A series of tweets by Donald Trump playing up the chances of a trade deal with China provided a much-needed boost to Asian equities Wednesday but investors trod cautiously as analysts warned of more volatility to come.
After more than doubling tariffs on USD 200 billion of Chinese goods last week -- sparking a retaliation from Beijing -- Trump has threatened to hit a further USD 300 billion with more levies if he does not get his way in high-stakes talks.
However, in a series of tweets Tuesday the president gave markets some hope that a deal between the economic titans will eventually be struck with his counterpart Xi Jinping.
"When the time is right we will make a deal with China", he wrote, adding that his "respect and friendship with President Xi is unlimited".
He went on to say: "We can make a deal with China tomorrow, before their companies start leaving so as not to lose USA business" and called on the Federal Reserve to "match" whatever the Chinese central bank does to support the US economy.
The remarks, while again accusing China of backsliding in the trade talks, provided some optimism and in early trade Shanghai was up 0.8 per cent while Hong Kong put on 0.6 per cent and Sydney rose 0.5 per cent.
Seoul added 0.6 per cent, while Taipei, Wellington, Manila and Jakarta were also well in positive territory. Seoul was barely moved.
However, Tokyo went into the break 0.8 percent lower.

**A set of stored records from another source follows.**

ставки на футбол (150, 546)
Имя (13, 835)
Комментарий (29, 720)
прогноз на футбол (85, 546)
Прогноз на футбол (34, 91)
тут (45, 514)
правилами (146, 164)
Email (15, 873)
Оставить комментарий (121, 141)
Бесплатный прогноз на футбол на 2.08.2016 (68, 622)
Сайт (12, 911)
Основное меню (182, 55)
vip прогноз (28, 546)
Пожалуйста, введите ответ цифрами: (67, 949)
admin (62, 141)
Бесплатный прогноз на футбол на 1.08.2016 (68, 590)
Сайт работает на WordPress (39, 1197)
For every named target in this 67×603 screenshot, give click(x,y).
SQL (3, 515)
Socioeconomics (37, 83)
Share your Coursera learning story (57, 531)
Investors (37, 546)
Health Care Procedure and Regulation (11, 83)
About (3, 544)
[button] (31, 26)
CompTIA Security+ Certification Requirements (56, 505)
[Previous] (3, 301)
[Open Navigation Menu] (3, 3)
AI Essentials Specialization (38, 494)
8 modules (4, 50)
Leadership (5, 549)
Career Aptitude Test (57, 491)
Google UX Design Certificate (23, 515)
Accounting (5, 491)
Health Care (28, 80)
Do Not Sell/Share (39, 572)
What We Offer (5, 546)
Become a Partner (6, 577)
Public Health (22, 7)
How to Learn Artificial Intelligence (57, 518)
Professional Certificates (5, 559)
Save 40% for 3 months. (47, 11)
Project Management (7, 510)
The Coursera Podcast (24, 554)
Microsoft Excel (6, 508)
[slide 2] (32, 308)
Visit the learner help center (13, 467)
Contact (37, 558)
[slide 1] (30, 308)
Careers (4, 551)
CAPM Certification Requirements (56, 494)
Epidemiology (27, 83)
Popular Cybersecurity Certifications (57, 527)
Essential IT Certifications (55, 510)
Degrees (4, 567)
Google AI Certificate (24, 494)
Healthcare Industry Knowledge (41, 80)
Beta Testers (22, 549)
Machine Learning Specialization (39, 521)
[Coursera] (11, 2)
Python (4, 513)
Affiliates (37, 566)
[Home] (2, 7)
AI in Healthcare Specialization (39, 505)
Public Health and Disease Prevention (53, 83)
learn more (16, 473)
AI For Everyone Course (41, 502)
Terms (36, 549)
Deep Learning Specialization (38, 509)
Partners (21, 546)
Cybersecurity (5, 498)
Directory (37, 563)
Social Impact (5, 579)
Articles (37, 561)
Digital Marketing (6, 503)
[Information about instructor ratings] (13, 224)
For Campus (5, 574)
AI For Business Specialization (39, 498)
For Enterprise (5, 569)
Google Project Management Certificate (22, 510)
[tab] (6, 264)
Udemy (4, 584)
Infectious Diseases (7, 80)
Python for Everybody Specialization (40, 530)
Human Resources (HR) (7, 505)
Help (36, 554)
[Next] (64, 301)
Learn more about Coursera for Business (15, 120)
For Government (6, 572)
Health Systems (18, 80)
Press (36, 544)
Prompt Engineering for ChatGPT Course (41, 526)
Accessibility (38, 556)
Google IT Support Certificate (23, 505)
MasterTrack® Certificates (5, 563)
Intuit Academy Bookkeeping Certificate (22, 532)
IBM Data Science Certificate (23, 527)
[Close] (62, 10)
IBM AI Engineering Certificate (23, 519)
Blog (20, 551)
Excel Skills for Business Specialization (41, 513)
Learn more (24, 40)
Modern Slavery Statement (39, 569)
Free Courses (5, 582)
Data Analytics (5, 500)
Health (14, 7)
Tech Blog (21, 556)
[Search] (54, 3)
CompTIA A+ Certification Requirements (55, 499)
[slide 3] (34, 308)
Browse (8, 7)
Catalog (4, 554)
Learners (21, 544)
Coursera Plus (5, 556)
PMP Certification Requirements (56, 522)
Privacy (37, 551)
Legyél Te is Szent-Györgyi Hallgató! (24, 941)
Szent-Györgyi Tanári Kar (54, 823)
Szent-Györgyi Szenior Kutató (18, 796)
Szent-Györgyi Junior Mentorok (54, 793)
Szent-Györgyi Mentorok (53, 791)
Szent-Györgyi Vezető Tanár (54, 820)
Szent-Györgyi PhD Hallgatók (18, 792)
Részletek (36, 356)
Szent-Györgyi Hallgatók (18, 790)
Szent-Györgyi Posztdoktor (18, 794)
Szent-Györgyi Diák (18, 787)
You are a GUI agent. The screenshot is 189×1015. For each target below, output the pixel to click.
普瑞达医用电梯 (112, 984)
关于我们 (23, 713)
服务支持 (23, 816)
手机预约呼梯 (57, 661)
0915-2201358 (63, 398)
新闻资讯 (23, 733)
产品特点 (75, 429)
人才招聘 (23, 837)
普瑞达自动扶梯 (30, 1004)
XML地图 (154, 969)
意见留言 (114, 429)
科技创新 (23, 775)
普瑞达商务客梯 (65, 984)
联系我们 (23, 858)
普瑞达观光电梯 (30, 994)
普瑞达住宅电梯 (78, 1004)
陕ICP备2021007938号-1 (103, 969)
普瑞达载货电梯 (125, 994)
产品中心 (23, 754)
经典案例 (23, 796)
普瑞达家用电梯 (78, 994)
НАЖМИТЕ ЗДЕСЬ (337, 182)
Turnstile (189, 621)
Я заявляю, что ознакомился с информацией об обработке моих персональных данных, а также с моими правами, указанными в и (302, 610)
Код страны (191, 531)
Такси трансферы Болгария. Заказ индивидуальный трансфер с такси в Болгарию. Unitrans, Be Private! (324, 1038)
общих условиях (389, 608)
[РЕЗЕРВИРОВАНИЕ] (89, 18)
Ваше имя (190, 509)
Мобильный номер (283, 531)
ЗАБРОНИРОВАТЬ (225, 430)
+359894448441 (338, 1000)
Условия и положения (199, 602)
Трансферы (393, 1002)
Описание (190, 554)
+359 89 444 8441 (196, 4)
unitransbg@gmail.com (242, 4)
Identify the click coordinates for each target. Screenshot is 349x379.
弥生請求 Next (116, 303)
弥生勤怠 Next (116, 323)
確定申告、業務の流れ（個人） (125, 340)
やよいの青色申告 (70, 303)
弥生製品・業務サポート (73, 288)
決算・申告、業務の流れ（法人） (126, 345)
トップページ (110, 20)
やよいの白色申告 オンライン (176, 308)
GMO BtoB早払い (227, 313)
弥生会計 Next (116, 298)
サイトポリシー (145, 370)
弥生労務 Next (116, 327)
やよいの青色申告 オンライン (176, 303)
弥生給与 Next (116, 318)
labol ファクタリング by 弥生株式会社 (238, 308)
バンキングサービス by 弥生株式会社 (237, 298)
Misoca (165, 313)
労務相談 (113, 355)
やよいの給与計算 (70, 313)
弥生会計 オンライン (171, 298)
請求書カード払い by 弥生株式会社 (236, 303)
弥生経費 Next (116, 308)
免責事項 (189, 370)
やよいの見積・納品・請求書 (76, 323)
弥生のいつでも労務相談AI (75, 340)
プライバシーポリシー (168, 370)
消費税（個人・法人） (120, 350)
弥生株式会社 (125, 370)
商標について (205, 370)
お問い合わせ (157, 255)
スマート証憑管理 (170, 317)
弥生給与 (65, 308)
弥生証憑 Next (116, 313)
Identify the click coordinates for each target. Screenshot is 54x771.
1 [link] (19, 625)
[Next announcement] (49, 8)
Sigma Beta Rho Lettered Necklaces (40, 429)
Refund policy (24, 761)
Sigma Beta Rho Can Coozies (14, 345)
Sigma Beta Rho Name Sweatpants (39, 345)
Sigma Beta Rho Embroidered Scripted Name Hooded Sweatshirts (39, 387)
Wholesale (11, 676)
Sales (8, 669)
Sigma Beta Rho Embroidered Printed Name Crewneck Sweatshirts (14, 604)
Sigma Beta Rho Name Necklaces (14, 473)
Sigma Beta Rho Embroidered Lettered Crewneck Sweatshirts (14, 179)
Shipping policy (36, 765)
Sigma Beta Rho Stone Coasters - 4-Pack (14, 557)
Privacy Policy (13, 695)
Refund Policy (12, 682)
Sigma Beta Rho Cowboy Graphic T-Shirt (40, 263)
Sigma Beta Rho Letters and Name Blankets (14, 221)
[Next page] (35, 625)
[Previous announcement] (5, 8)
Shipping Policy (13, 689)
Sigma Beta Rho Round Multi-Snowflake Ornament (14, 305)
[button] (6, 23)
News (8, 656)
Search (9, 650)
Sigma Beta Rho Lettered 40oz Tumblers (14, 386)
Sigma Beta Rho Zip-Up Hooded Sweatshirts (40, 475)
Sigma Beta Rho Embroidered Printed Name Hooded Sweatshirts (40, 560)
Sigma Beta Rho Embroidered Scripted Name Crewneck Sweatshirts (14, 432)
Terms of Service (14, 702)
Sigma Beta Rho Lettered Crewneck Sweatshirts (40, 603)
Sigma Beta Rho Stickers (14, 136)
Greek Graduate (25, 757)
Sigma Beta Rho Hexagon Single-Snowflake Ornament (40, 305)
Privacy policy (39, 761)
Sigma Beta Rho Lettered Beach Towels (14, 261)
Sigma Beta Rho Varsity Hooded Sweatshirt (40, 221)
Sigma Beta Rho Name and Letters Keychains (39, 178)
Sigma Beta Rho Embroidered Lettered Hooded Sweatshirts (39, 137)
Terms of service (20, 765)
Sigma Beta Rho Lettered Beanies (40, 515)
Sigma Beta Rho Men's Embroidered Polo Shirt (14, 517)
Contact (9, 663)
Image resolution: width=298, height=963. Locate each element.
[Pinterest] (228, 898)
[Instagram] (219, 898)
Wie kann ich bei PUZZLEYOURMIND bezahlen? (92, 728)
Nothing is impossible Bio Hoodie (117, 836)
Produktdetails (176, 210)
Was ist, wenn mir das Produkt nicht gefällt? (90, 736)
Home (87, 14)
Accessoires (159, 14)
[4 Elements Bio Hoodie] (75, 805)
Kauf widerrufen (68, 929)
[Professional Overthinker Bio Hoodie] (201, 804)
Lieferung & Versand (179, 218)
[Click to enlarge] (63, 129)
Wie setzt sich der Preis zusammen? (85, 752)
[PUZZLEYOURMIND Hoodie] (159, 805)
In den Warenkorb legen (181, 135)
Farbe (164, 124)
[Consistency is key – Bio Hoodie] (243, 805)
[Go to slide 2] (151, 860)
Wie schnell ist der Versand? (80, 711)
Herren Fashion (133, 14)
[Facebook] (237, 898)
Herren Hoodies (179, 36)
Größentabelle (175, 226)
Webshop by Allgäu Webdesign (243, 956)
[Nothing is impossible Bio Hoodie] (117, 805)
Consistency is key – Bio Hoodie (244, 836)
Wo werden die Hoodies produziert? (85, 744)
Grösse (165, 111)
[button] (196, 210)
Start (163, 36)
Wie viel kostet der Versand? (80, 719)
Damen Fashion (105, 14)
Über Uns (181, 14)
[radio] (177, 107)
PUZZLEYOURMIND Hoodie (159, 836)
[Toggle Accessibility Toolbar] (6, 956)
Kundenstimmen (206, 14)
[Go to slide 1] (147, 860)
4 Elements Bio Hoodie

Both sides have said they will resume talks in Beijing but with no date yet set dealers are looking ahead to a possible meeting between Trump and Xi at the G20 in Japan at the end of June.
"It's just too early to tell if this is a buy (on equity markets), on slightly oversold conditions, or if it's the start of stabilisation," Gina Martin Adams, chief equity strategist at Bloomberg Intelligence, told Bloomberg TV.
"Our working thesis is that we're going to be in for a period of volatility for most of the next month as we await the G20 meeting."